Return to David's theory of evolution PART 2 (Cambrian) (Evolution)

by David Turell @, Friday, June 10, 2022, 17:14 (658 days ago) @ dhw

Ediacaran-Cambrian transition: 410,000 years

DAVID: Why do you throw old material in the face of new findings? Because it upsets your rigid theories you cling to. I'm trying to educate you.

dhw: I asked: "Who has accepted it as valid? I thought this theory was hot off the press. Do you really believe that all research into the subject is now over? In any case, this one discovery does not invalidate any of the points made in the articles I posted." You have not answered. The shortened gap between Ediacaran and Cambrian does not make the slightest difference to the discussion on why we don’t have fossils of every single transition from species to species.

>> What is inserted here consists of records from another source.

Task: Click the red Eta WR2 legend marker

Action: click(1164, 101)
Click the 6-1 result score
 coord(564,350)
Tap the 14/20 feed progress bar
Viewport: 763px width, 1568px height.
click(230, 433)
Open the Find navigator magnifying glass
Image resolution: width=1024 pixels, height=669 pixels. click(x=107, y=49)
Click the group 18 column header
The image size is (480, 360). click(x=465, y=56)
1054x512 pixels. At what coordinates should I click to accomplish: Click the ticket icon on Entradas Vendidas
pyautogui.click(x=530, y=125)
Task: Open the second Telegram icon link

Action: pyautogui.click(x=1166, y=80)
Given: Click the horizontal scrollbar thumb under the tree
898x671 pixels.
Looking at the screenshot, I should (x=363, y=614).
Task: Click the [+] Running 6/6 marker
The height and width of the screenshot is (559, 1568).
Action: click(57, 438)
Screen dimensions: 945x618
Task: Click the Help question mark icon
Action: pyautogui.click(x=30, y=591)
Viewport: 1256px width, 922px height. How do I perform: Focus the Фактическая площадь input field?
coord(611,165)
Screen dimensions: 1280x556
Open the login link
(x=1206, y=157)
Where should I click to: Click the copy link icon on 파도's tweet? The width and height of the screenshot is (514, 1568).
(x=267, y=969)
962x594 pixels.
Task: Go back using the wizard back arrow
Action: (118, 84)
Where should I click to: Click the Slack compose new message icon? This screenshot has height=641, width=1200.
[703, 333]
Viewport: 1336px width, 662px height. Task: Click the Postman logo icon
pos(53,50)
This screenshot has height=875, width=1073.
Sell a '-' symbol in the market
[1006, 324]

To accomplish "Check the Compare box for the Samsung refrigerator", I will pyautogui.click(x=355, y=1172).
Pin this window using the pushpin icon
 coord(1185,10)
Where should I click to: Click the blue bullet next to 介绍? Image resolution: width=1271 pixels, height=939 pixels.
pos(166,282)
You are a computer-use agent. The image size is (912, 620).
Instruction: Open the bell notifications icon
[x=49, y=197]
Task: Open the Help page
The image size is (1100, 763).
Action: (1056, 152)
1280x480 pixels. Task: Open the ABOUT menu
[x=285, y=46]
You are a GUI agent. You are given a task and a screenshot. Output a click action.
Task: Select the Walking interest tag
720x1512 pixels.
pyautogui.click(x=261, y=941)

Its only possible relevance is to the time available for speciation, and your next answer appears to confirm that it is NOT relevant.

Of course research continues. You are carefully throwing up lots of speciation theories to avoid the point that the complex animals of Cambrian appearing in a short time demands a designing mind produced them.


DAVID: You are straw clutching. Shapiro's theory is fine with this.

dhw: Why is it straw clutching to point out that changes take place through generations rather than through the passing of time, and why do you regard the theory of cellular intelligence as straw clutching – especially if we propose that your God may have designed it?

DAVID: Genertions pass though time. Both are involved.

dhw: But changes to the genome take place by generations, not by the passage of time. Please tell us why this counts as “straw clutching”.

True speciation is a major genome change. Most new species appear suddenly as if newly designed.


Punctuated trilobites

DAVID: our favorite Cambrians are yielding more secrets. It has always been presumed sex appeared in the Cambrian, but Edicraran 'frond-like animals could have had sex earlier.

dhw: Many thanks for this. As with the article on “neuropeptides”, we are slowly learning that fundamental features of “modern” species (brains, nervous systems, and now sex) did not suddenly appear in the Cambrian after all. New fossils keep emerging and confirming the theory that the evolution of species is a continuous process of common descent as life forms vary, adapt and innovate.

How does a sex organ discovery support your wild theory that dispenses with the Cambrian gap?